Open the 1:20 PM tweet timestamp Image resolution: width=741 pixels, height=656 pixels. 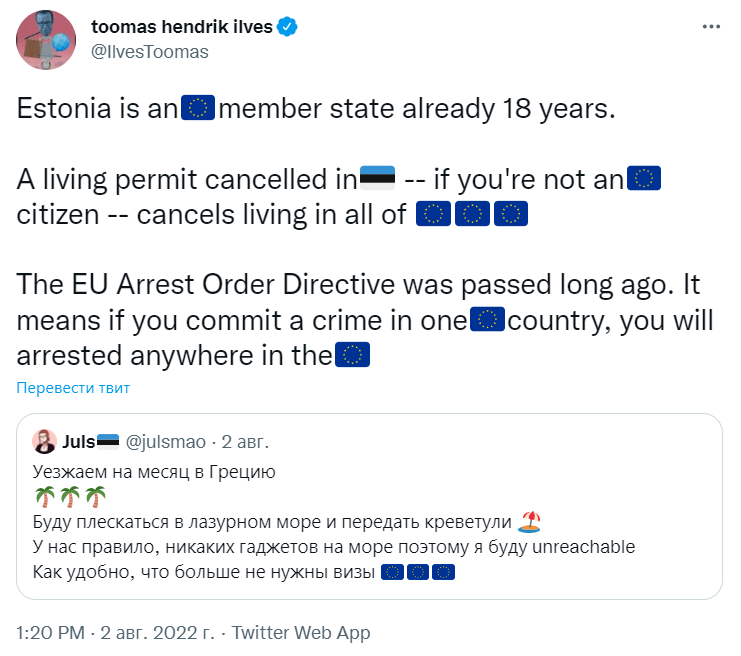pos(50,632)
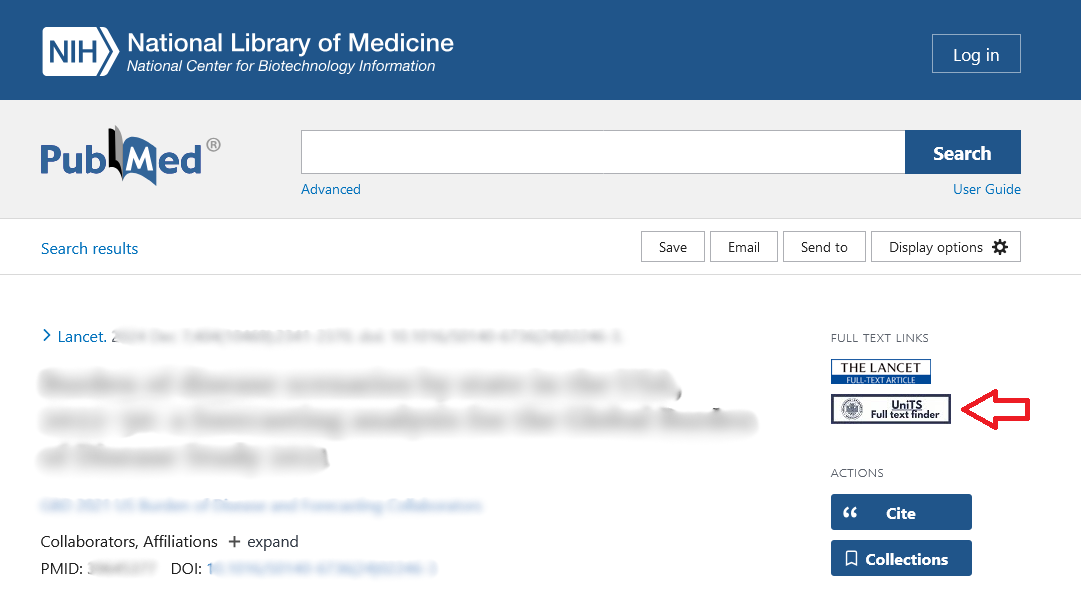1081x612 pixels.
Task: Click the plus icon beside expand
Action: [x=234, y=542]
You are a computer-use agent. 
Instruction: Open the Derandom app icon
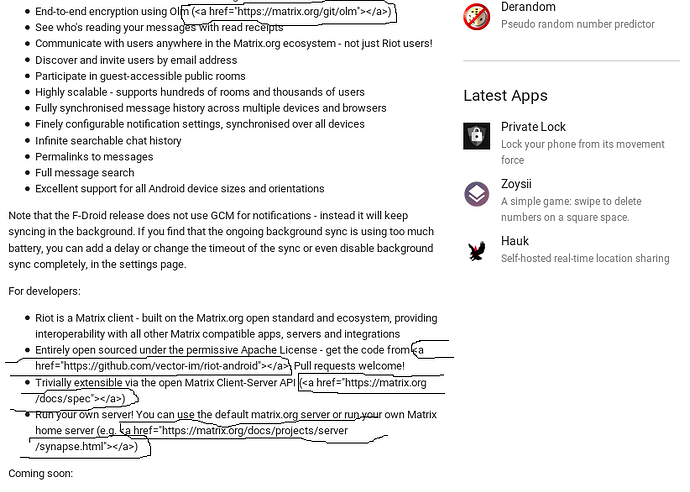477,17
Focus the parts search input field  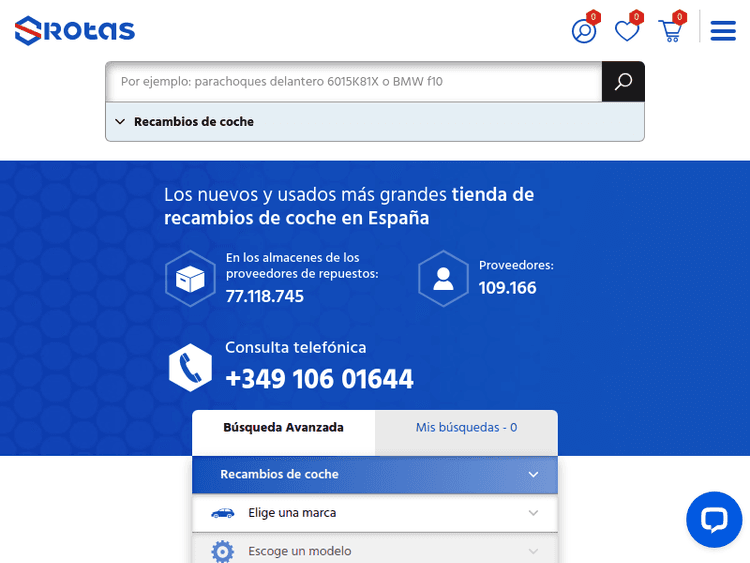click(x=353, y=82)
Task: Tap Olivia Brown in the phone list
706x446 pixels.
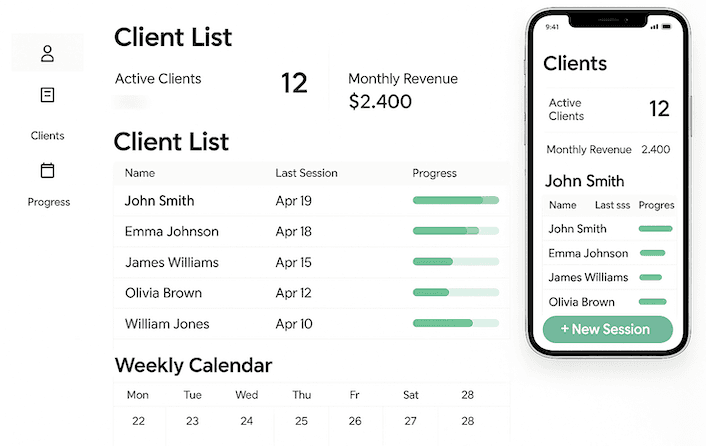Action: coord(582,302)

▬▬▬▬▬▬▬▬▬▬

Each line from the one containing "Task: Tap Olivia Brown in the phone list" through the end of the records above is to be retyped exactly, with the pictures omitted and nothing added.

* [OUTPUT]:
Task: Tap Olivia Brown in the phone list
706x446 pixels.
Action: coord(582,302)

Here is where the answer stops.